--- start DATA ROWS ---
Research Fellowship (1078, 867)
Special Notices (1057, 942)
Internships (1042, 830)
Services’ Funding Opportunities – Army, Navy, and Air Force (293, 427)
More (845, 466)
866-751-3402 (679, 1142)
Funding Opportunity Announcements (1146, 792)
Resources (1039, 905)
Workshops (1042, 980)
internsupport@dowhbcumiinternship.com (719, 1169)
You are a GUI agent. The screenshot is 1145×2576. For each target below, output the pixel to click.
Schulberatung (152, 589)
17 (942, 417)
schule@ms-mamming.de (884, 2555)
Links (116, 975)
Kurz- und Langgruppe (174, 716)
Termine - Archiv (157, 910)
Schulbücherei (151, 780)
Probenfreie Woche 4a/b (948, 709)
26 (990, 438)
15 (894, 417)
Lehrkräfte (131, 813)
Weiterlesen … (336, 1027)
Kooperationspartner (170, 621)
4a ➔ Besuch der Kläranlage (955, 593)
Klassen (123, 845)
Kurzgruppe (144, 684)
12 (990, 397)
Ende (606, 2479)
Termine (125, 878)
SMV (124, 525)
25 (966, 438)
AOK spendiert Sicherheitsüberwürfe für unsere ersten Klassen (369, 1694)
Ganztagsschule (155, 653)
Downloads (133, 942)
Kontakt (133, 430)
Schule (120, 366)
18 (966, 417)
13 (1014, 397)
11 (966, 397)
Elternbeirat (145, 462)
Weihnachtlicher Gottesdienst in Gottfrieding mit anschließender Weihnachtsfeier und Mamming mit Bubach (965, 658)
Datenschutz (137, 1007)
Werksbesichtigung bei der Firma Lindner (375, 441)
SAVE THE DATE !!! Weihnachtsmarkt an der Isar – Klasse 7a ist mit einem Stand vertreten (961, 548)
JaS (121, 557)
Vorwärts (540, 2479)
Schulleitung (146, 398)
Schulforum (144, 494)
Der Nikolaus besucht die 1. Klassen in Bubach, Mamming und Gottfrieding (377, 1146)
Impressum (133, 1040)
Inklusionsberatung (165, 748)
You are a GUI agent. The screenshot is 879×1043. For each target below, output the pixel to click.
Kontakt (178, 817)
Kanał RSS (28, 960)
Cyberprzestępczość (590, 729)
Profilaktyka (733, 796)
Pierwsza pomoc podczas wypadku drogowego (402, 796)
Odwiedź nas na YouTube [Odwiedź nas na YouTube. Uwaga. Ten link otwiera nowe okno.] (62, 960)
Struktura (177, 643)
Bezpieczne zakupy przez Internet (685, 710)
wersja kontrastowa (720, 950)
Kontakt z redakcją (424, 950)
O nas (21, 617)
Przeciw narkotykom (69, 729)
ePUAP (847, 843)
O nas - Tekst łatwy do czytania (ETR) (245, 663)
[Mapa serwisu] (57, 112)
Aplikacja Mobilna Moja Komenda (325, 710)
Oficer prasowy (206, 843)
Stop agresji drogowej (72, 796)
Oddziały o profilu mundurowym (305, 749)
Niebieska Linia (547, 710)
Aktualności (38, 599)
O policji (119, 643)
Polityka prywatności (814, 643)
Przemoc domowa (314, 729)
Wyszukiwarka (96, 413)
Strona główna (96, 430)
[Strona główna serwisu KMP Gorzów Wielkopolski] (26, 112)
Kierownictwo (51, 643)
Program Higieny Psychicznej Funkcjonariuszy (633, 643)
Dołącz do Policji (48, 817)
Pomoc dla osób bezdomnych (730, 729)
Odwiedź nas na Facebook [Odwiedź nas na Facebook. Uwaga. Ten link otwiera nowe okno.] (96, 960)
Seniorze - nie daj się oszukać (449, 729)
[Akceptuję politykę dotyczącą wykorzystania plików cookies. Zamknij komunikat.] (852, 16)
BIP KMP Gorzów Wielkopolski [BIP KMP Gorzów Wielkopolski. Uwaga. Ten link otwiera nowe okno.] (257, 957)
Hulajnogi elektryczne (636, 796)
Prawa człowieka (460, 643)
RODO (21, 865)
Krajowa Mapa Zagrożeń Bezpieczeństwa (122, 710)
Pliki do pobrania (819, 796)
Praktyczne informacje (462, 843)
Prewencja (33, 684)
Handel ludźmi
--- end DATA ROWS ---
§ **REQUIRED WORK**
Rewrite all of the rows above, changing every "Termine" to "Kalender" and leaving everything else as it is.

§ **TASK ANSWER**
Research Fellowship (1078, 867)
Special Notices (1057, 942)
Internships (1042, 830)
Services’ Funding Opportunities – Army, Navy, and Air Force (293, 427)
More (845, 466)
866-751-3402 (679, 1142)
Funding Opportunity Announcements (1146, 792)
Resources (1039, 905)
Workshops (1042, 980)
internsupport@dowhbcumiinternship.com (719, 1169)
You are a GUI agent. The screenshot is 1145×2576. For each target below, output the pixel to click.
Schulberatung (152, 589)
17 (942, 417)
schule@ms-mamming.de (884, 2555)
Links (116, 975)
Kurz- und Langgruppe (174, 716)
Kalender - Archiv (157, 910)
Schulbücherei (151, 780)
Probenfreie Woche 4a/b (948, 709)
26 (990, 438)
15 (894, 417)
Lehrkräfte (131, 813)
Weiterlesen … (336, 1027)
Kooperationspartner (170, 621)
4a ➔ Besuch der Kläranlage (955, 593)
Klassen (123, 845)
Kurzgruppe (144, 684)
12 (990, 397)
Ende (606, 2479)
Kalender (125, 878)
SMV (124, 525)
25 (966, 438)
AOK spendiert Sicherheitsüberwürfe für unsere ersten Klassen (369, 1694)
Ganztagsschule (155, 653)
Downloads (133, 942)
Kontakt (133, 430)
Schule (120, 366)
18 (966, 417)
13 (1014, 397)
11 (966, 397)
Elternbeirat (145, 462)
Weihnachtlicher Gottesdienst in Gottfrieding mit anschließender Weihnachtsfeier und Mamming mit Bubach (965, 658)
Datenschutz (137, 1007)
Werksbesichtigung bei der Firma Lindner (375, 441)
SAVE THE DATE !!! Weihnachtsmarkt an der Isar – Klasse 7a ist mit einem Stand vertreten (961, 548)
JaS (121, 557)
Vorwärts (540, 2479)
Schulleitung (146, 398)
Schulforum (144, 494)
Der Nikolaus besucht die 1. Klassen in Bubach, Mamming und Gottfrieding (377, 1146)
Impressum (133, 1040)
Inklusionsberatung (165, 748)
You are a GUI agent. The screenshot is 879×1043. For each target below, output the pixel to click.
Kontakt (178, 817)
Kanał RSS (28, 960)
Cyberprzestępczość (590, 729)
Profilaktyka (733, 796)
Pierwsza pomoc podczas wypadku drogowego (402, 796)
Odwiedź nas na YouTube [Odwiedź nas na YouTube. Uwaga. Ten link otwiera nowe okno.] (62, 960)
Struktura (177, 643)
Bezpieczne zakupy przez Internet (685, 710)
wersja kontrastowa (720, 950)
Kontakt z redakcją (424, 950)
O nas (21, 617)
Przeciw narkotykom (69, 729)
ePUAP (847, 843)
O nas - Tekst łatwy do czytania (ETR) (245, 663)
[Mapa serwisu] (57, 112)
Aplikacja Mobilna Moja Komenda (325, 710)
Oficer prasowy (206, 843)
Stop agresji drogowej (72, 796)
Oddziały o profilu mundurowym (305, 749)
Niebieska Linia (547, 710)
Aktualności (38, 599)
O policji (119, 643)
Polityka prywatności (814, 643)
Przemoc domowa (314, 729)
Wyszukiwarka (96, 413)
Strona główna (96, 430)
[Strona główna serwisu KMP Gorzów Wielkopolski] (26, 112)
Kierownictwo (51, 643)
Program Higieny Psychicznej Funkcjonariuszy (633, 643)
Dołącz do Policji (48, 817)
Pomoc dla osób bezdomnych (730, 729)
Odwiedź nas na Facebook [Odwiedź nas na Facebook. Uwaga. Ten link otwiera nowe okno.] (96, 960)
Seniorze - nie daj się oszukać (449, 729)
[Akceptuję politykę dotyczącą wykorzystania plików cookies. Zamknij komunikat.] (852, 16)
BIP KMP Gorzów Wielkopolski [BIP KMP Gorzów Wielkopolski. Uwaga. Ten link otwiera nowe okno.] (257, 957)
Hulajnogi elektryczne (636, 796)
Prawa człowieka (460, 643)
RODO (21, 865)
Krajowa Mapa Zagrożeń Bezpieczeństwa (122, 710)
Pliki do pobrania (819, 796)
Praktyczne informacje (462, 843)
Prewencja (33, 684)
Handel ludźmi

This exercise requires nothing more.